Senate Homeland Security Committee ranking member Tom Carper, D-Del., expressed concerns Wednesday with the Office of Management and Budget's latest Federal Information Security Management Act (FISMA) report to Congress, saying in a statement that it "underscores the troubling reality that cyber attacks and intrusions continue to occur at an increasing rate, and agencies need to be better prepared." The OMB report said the number of cybersecurity incidents against federal government networks rose 15 percent during FY 2014 to 70,000, vs. 48,000 reported in FY 2012. The most common threat was the mishandling of documents containing personally identifiable information, rather than distributed denial-of-service attacks or other typical threats to private sector networks, OMB said.

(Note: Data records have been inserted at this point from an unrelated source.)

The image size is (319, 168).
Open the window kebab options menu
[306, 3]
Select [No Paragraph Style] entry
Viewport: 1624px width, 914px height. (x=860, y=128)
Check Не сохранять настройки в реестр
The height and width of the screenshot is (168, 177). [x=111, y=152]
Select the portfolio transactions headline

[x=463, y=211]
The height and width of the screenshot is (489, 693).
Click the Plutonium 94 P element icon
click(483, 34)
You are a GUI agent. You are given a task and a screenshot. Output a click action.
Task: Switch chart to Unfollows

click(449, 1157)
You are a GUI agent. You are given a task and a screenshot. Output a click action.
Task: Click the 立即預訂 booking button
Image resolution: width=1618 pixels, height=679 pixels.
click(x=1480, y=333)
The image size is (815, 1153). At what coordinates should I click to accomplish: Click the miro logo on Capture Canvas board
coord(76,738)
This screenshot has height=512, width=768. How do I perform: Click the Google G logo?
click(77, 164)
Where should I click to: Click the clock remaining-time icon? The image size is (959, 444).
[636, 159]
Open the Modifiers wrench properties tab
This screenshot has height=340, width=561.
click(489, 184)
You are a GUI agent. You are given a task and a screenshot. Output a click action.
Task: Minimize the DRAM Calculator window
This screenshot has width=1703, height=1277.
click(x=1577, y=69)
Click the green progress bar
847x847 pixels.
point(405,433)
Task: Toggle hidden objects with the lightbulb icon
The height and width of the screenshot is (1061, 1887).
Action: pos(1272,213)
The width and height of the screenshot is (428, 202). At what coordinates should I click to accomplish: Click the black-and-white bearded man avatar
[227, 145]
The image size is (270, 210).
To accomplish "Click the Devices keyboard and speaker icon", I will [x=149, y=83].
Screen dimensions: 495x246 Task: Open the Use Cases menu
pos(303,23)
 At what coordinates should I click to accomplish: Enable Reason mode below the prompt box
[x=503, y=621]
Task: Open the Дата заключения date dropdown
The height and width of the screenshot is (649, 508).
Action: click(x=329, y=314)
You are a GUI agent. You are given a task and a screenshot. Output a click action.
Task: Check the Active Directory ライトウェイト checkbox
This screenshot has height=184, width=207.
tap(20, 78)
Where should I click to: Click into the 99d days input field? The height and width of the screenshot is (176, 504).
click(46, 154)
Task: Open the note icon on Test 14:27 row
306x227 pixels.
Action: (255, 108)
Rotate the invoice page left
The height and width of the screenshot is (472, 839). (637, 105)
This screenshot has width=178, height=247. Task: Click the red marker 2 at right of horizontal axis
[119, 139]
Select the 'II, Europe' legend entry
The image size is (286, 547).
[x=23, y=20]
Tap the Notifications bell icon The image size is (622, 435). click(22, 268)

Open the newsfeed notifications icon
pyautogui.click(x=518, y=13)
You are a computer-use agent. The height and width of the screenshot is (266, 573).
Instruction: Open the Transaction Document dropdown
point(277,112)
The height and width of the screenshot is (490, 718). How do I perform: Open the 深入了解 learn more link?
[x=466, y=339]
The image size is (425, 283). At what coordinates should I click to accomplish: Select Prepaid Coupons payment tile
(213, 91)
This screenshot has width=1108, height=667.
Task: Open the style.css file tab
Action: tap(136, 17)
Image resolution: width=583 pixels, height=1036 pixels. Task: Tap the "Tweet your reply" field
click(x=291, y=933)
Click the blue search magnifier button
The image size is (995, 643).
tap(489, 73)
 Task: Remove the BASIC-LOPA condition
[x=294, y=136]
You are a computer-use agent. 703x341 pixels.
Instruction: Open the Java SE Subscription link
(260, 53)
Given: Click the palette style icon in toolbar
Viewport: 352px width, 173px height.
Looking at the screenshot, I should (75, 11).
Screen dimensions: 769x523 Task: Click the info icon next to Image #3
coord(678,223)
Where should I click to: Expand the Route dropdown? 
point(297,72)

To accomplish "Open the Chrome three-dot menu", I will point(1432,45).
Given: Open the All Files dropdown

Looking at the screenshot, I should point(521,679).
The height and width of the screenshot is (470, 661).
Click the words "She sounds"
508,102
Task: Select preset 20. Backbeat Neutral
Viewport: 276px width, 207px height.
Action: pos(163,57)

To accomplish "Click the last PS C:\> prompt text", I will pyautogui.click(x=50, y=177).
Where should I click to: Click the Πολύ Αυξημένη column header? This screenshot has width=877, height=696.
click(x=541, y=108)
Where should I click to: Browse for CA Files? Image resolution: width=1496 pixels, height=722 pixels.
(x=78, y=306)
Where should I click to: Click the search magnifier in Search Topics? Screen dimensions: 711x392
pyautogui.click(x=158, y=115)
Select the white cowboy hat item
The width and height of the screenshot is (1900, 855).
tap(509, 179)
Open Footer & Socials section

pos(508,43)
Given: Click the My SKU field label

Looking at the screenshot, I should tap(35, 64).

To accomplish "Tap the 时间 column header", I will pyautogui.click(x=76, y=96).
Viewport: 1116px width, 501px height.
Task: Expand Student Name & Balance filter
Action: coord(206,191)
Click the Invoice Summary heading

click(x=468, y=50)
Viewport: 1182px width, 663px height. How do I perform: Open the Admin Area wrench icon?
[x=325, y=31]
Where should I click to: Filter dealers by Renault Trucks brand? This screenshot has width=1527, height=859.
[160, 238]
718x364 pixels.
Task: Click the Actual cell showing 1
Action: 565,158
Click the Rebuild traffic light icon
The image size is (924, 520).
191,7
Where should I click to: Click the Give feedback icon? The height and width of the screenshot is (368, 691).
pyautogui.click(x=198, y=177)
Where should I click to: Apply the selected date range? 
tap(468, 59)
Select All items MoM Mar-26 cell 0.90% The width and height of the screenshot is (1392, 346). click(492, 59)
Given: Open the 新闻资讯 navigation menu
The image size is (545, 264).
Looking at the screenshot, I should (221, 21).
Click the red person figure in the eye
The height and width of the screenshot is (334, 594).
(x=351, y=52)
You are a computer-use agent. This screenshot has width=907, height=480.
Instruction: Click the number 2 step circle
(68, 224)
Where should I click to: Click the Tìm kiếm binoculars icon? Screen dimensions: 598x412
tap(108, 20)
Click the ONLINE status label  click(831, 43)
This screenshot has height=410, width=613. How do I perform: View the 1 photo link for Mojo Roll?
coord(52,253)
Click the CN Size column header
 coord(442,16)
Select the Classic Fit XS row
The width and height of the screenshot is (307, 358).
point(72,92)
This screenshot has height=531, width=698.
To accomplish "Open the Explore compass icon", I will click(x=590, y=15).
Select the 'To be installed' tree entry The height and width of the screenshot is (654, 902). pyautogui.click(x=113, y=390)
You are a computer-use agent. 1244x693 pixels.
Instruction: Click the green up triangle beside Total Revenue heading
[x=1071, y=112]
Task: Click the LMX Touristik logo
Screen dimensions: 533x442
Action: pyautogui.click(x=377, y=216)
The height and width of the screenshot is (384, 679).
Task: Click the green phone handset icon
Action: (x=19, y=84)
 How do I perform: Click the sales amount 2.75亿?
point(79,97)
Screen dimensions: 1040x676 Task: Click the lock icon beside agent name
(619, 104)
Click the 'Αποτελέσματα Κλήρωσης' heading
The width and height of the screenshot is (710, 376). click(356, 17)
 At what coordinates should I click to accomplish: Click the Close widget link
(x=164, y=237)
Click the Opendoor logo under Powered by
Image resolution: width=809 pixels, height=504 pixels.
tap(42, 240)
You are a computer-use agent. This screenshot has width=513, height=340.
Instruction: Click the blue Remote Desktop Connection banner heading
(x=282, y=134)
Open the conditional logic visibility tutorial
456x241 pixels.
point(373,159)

The FCC Communications Security, Reliability and Interoperability Council meets March 18 for the last time under its current charter, the FCC said Monday. Three working groups are to offer reports: Working Group 3 on Emergency Alerting Systems, Working Group 4 on Cybersecurity Risk Management and Best Practices and Working Group 7 on Legacy System Best Practices, the agency said. The meeting starts at 1 p.m. EDT in the commission meeting room.
Consumers with Lenovo tablets need to remove Superfish software, change their passwords, use caution when using public Wi-Fi networks and check their personal banking information, Aditi Jhaveri, FTC consumer education specialist, said in a blog post Friday. Lenovo shipped products that included Superfish software between September and December, but the software has been disabled since January, the company said in a statement last week (see 1502190046). Lenovo was hit with a lawsuit seeking class-action status by a blogger last week for alleged privacy violations stemming from its use of Superfish software (see 1502230061). “Although Lenovo has announced that they have discontinued pre-installing Superfish on its notebooks, some Lenovo notebooks sold today may still have Superfish pre-installed,” Jhaveri said.
Allied Market Research forecast the mobile security market will grow to $34.8 billion in 2020 sales, from $3.4 billion in 2013, it said in a news release Thursday. It said the bring-your-own-device trend is a major reason for the adoption of mobile security software.